Assigned task
Start to finish, print the data below exactly, without the images.

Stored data
====================
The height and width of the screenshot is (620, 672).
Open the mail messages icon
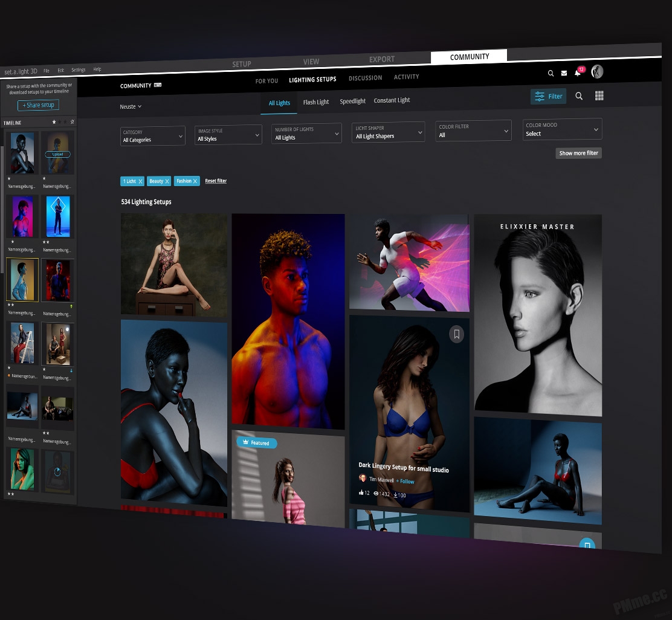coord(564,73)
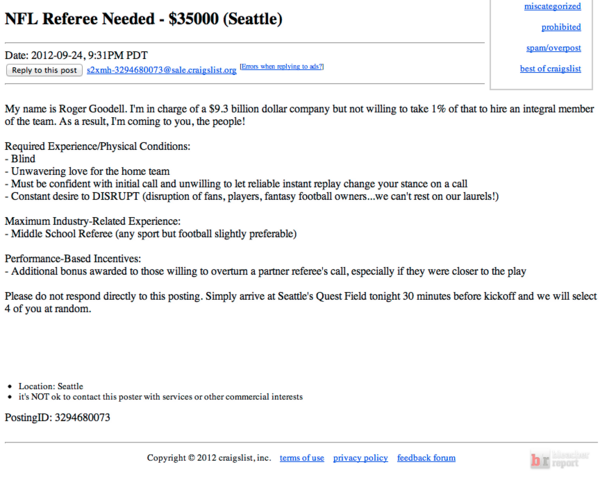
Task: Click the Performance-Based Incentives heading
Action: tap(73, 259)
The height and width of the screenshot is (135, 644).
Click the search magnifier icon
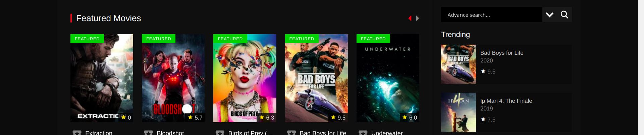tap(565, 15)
====================
Exercise answer
The height and width of the screenshot is (620, 672).
Open the mail messages icon
coord(564,73)
Task: Click the Performance-Based Incentives heading
Action: tap(73, 259)
The height and width of the screenshot is (135, 644).
Click the search magnifier icon
tap(565, 15)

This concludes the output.